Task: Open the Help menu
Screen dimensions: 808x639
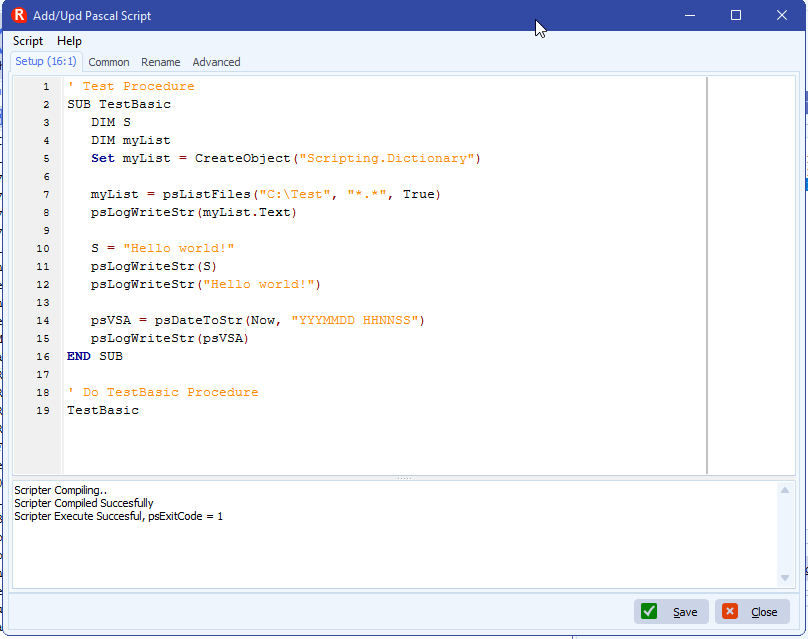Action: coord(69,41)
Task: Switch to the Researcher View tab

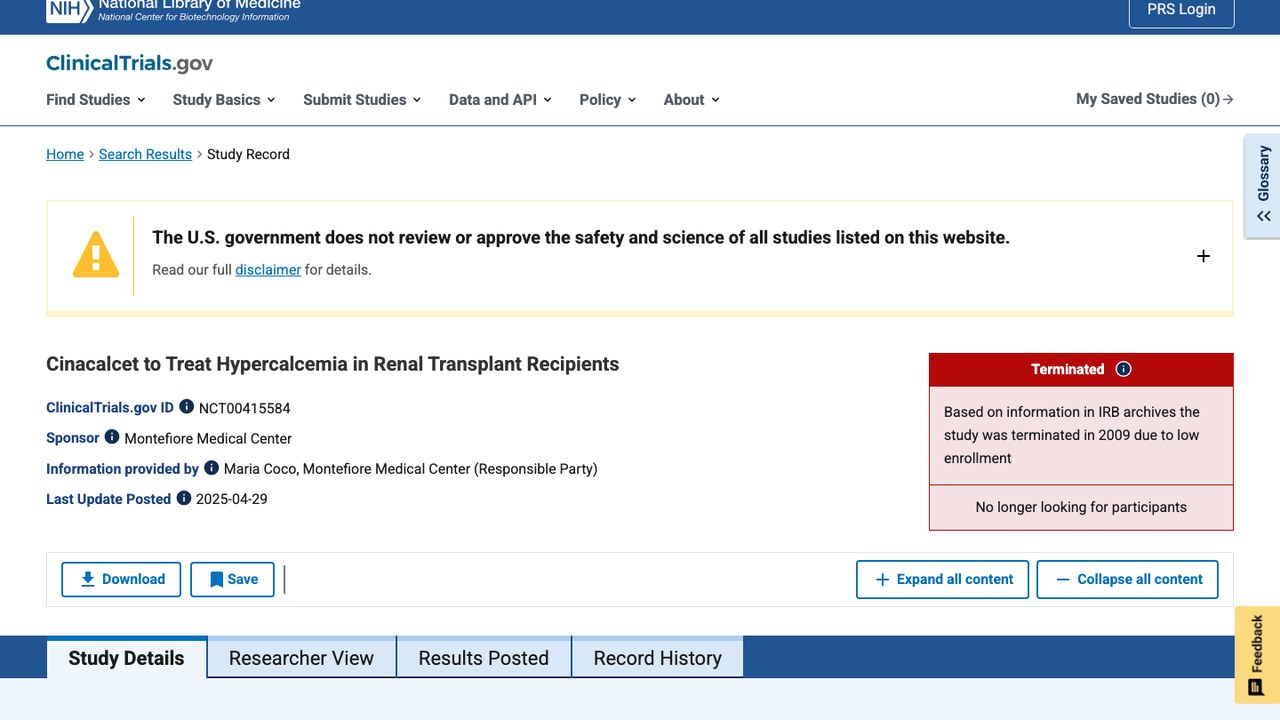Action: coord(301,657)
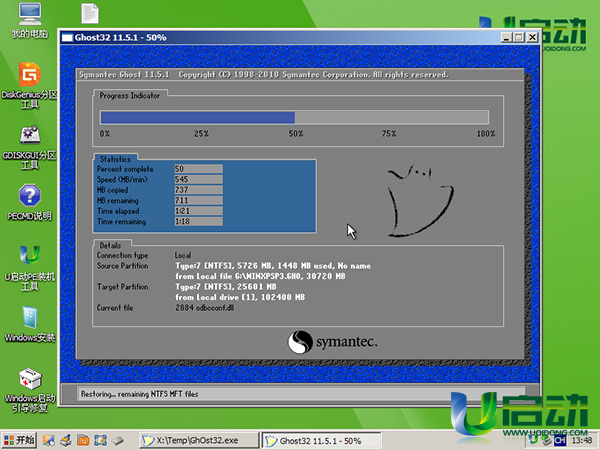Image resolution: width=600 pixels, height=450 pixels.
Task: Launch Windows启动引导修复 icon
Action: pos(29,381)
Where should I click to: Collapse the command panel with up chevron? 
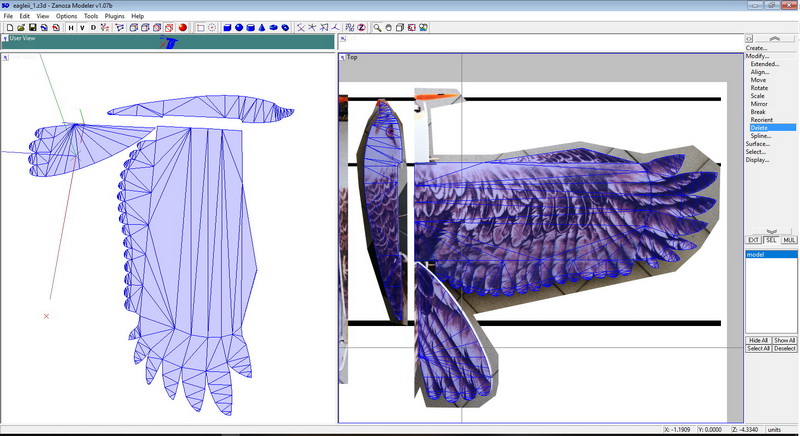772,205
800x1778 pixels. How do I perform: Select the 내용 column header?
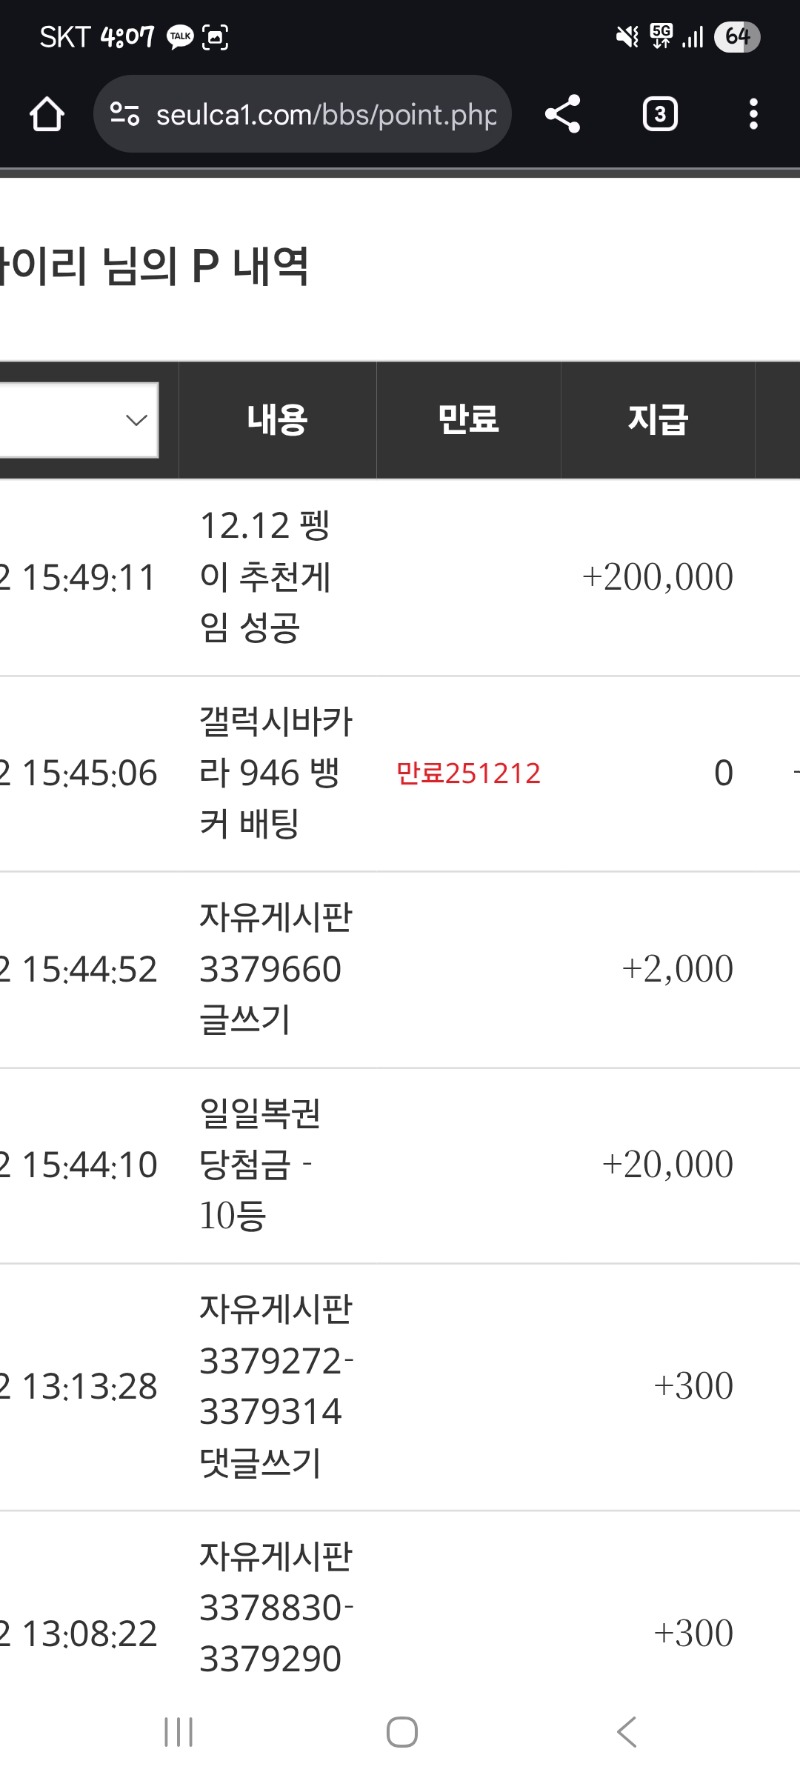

===

◆ **Action item**
Pictures must not appear in the copy, and every record must be restated word for word.

◆ **Solution**
Task: Open the Help menu
Screen dimensions: 808x639
Action: coord(69,41)
Task: Switch to the Researcher View tab

Action: coord(301,657)
Image resolution: width=600 pixels, height=450 pixels.
Task: Launch Windows启动引导修复 icon
Action: pos(29,381)
Where should I click to: Collapse the command panel with up chevron? 
772,205
800x1778 pixels. How do I perform: Select the 내용 column header?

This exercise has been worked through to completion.